» **MATERIAL PROVIDED**:
□ □ □ □ □
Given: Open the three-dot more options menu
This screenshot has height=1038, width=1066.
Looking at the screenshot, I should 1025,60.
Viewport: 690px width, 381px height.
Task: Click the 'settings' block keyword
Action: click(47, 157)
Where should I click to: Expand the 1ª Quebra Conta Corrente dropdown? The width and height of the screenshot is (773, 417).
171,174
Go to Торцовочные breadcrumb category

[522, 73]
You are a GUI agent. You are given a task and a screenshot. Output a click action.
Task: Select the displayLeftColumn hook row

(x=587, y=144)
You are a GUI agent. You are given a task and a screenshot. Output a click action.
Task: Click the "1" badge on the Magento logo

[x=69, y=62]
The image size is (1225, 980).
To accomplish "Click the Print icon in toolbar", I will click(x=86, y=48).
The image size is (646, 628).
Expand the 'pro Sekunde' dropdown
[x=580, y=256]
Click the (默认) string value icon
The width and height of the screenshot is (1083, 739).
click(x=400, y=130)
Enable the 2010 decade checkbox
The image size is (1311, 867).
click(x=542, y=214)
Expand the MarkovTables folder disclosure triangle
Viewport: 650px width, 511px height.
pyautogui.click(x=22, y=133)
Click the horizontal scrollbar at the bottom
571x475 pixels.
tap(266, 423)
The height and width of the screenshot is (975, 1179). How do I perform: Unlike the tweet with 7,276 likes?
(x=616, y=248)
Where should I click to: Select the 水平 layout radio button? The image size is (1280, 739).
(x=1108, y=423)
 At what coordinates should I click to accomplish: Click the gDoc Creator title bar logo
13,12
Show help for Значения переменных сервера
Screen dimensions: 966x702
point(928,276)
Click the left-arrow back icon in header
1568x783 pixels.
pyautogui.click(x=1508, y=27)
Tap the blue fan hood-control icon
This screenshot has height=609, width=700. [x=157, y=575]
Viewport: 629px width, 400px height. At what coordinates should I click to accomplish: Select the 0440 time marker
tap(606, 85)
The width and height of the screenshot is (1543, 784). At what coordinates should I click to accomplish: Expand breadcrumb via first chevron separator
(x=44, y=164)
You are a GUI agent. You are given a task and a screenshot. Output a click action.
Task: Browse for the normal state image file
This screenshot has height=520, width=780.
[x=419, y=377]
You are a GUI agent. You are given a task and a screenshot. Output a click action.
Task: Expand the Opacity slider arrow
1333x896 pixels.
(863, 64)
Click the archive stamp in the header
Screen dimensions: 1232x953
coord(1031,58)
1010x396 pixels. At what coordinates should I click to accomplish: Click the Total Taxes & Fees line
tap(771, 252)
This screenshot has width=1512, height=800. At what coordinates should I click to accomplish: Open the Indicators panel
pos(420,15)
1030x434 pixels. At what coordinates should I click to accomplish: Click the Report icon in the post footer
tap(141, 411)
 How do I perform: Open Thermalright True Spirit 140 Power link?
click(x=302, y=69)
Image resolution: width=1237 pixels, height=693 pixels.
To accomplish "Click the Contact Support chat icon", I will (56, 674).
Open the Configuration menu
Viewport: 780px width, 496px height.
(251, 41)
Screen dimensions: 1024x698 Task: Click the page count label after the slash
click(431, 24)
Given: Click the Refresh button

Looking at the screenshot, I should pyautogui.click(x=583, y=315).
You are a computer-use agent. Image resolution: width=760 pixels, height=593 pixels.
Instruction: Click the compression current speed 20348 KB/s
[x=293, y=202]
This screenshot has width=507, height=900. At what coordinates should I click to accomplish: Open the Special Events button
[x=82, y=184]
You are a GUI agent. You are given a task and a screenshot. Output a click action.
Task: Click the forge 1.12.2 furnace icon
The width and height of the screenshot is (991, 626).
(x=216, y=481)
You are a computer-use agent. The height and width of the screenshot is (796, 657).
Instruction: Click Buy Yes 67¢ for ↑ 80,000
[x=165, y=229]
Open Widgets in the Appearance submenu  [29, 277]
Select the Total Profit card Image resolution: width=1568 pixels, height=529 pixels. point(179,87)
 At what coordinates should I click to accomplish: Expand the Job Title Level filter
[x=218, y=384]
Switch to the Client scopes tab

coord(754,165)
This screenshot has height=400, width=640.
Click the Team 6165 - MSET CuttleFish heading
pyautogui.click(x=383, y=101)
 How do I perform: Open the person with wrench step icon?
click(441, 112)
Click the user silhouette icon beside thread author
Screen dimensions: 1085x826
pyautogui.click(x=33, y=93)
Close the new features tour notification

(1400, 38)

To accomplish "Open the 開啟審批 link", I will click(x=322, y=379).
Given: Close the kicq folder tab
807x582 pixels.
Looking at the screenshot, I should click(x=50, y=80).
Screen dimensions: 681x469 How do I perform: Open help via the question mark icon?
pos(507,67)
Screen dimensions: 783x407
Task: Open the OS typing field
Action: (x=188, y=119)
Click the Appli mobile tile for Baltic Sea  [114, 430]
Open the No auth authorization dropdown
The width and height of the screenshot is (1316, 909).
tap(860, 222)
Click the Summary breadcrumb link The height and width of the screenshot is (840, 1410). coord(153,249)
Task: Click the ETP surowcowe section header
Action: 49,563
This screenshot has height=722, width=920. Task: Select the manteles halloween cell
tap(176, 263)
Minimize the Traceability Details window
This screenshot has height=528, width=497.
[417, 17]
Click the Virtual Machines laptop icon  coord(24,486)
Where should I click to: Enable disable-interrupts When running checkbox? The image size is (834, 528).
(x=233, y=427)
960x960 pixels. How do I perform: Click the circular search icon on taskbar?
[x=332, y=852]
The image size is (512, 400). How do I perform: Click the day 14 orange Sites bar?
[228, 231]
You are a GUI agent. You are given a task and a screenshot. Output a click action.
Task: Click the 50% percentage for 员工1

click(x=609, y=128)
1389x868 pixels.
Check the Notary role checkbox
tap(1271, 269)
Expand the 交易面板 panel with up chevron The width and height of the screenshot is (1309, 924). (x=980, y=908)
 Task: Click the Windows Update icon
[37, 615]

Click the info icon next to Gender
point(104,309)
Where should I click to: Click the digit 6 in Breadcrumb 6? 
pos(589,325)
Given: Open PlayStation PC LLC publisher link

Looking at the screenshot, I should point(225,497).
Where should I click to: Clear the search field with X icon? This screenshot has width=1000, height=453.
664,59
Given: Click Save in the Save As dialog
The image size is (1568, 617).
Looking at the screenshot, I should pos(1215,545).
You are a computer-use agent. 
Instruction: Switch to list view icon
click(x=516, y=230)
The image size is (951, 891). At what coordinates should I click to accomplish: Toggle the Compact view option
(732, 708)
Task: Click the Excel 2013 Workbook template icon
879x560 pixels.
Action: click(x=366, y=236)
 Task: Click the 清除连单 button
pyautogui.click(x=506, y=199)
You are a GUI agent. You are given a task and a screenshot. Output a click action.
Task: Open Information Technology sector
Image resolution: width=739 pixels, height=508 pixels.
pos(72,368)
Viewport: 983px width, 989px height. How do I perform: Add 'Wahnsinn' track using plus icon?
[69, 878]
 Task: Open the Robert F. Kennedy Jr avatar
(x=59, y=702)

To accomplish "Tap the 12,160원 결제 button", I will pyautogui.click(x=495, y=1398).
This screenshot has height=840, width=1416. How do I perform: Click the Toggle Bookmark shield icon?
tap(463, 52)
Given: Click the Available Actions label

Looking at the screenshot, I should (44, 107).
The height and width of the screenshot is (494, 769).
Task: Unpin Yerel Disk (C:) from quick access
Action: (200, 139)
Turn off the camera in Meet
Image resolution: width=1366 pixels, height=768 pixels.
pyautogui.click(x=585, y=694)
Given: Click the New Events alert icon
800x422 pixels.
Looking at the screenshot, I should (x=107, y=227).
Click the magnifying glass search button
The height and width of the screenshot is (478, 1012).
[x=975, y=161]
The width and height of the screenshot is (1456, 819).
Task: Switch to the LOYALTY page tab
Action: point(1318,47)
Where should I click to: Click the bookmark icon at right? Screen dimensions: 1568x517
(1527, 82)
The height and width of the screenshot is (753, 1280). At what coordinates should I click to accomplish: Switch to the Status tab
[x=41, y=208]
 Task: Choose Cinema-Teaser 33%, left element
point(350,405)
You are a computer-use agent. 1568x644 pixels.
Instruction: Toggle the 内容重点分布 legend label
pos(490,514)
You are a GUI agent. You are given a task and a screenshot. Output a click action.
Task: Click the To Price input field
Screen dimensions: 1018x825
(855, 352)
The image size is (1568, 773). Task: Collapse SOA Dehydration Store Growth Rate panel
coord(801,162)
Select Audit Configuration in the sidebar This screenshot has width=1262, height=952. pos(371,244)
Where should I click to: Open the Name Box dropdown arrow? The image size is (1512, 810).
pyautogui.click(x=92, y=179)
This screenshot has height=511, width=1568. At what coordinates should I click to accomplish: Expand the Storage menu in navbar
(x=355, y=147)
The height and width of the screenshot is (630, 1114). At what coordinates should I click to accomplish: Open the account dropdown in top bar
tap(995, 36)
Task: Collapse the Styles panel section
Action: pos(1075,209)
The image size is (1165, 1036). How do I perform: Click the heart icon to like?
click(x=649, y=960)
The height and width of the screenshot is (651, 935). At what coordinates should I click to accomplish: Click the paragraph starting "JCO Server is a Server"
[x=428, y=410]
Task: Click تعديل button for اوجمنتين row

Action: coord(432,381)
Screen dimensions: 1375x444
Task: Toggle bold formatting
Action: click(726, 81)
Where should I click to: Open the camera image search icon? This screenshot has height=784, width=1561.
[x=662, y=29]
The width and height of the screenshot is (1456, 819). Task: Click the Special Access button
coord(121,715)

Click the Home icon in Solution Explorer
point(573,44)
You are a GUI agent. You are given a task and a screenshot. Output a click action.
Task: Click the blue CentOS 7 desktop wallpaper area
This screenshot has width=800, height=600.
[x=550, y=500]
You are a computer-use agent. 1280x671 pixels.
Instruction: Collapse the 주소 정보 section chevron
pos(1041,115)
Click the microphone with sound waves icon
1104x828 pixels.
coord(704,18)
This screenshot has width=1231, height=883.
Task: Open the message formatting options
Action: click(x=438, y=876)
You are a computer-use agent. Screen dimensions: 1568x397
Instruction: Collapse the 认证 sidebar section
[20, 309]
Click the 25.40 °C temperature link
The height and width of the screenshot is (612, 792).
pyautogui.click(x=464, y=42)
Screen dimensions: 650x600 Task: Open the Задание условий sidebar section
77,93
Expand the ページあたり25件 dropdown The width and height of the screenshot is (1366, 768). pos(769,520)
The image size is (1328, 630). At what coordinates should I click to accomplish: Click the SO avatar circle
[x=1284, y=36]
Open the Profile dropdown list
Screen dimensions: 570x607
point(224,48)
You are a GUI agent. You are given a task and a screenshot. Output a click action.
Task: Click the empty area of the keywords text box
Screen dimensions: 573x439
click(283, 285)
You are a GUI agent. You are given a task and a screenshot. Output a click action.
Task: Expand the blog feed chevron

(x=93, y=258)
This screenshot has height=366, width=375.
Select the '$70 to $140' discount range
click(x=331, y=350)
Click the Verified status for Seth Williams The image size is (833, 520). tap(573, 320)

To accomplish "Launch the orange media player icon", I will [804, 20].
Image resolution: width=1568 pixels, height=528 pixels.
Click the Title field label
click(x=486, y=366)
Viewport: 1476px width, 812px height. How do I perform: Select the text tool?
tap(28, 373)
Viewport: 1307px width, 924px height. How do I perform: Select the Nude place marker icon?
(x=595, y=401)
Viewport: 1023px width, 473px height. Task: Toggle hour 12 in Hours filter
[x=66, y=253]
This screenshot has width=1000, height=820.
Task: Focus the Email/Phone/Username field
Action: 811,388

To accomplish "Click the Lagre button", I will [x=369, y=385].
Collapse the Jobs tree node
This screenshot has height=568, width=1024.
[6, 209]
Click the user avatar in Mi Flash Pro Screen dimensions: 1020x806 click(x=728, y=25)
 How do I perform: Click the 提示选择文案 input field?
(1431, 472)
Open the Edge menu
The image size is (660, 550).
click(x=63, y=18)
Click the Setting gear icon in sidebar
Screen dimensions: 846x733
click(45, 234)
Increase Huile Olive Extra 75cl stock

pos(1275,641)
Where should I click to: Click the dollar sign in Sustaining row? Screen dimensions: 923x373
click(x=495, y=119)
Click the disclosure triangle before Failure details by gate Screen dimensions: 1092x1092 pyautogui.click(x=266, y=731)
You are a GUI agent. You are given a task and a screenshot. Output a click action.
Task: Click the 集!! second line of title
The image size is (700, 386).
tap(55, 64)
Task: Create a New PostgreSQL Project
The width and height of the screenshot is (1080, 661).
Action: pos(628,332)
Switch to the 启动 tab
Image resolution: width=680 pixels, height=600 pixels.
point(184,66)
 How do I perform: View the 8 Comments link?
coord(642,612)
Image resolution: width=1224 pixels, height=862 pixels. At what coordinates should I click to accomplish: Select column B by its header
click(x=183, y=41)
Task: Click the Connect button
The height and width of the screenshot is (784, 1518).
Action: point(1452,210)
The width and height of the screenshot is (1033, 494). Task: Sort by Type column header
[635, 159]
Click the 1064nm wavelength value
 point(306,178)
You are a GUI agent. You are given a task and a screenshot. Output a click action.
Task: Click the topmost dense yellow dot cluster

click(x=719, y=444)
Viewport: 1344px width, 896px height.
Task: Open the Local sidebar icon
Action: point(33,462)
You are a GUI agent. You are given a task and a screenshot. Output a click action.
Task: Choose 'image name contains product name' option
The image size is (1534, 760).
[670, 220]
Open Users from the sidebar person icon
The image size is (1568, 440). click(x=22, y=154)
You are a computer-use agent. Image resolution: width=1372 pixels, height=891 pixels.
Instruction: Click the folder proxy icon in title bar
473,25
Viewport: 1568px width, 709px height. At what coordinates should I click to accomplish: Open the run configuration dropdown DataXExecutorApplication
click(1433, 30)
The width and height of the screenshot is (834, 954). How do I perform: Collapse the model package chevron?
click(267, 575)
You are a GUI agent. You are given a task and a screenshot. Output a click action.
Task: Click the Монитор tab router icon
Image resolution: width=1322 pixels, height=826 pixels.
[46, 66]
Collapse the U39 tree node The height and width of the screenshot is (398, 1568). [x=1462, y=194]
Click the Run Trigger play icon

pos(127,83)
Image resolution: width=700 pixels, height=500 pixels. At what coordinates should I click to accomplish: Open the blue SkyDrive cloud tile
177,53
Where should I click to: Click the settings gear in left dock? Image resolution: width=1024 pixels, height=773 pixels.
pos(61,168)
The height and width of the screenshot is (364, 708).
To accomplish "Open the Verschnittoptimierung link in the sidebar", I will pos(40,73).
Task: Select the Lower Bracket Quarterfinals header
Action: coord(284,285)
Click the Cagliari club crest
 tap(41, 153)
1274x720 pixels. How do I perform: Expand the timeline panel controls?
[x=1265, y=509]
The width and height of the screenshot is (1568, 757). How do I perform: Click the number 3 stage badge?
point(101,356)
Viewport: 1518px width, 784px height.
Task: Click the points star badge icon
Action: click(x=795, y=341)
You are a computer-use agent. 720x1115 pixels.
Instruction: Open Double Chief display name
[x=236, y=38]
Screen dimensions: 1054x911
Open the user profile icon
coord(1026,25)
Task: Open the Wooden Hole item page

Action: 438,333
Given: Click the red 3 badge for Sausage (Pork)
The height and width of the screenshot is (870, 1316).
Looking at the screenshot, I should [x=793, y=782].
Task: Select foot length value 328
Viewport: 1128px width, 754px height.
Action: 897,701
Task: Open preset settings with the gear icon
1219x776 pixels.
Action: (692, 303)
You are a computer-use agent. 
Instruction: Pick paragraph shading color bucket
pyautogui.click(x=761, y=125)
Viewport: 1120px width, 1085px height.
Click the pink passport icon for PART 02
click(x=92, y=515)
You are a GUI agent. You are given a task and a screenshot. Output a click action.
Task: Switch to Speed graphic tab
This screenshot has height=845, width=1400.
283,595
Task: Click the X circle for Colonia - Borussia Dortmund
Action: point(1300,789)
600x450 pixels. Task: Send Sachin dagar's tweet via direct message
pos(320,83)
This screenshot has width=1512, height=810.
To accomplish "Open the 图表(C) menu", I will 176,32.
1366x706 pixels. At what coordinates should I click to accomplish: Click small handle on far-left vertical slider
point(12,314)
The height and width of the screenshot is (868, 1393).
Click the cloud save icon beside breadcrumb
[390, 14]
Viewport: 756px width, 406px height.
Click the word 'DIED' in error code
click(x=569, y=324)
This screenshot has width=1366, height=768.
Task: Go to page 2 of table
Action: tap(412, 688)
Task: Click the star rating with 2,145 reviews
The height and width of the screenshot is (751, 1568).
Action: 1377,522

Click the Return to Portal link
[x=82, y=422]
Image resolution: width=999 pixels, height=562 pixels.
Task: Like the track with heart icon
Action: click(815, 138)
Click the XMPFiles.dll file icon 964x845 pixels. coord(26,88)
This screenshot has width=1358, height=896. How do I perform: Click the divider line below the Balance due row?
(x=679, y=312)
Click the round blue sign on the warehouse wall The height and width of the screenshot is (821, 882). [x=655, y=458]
□ □ □ □ □
» **REQUIRED ACTION**: Return only the lines from the beginning of the material up to and including the line with "The image size is (646, 628).", exactly as written.

» **OUTPUT BELOW**:
Given: Open the three-dot more options menu
This screenshot has height=1038, width=1066.
Looking at the screenshot, I should 1025,60.
Viewport: 690px width, 381px height.
Task: Click the 'settings' block keyword
Action: click(47, 157)
Where should I click to: Expand the 1ª Quebra Conta Corrente dropdown? The width and height of the screenshot is (773, 417).
171,174
Go to Торцовочные breadcrumb category

[522, 73]
You are a GUI agent. You are given a task and a screenshot. Output a click action.
Task: Select the displayLeftColumn hook row

(x=587, y=144)
You are a GUI agent. You are given a task and a screenshot. Output a click action.
Task: Click the "1" badge on the Magento logo

[x=69, y=62]
The image size is (1225, 980).
To accomplish "Click the Print icon in toolbar", I will click(x=86, y=48).
The image size is (646, 628).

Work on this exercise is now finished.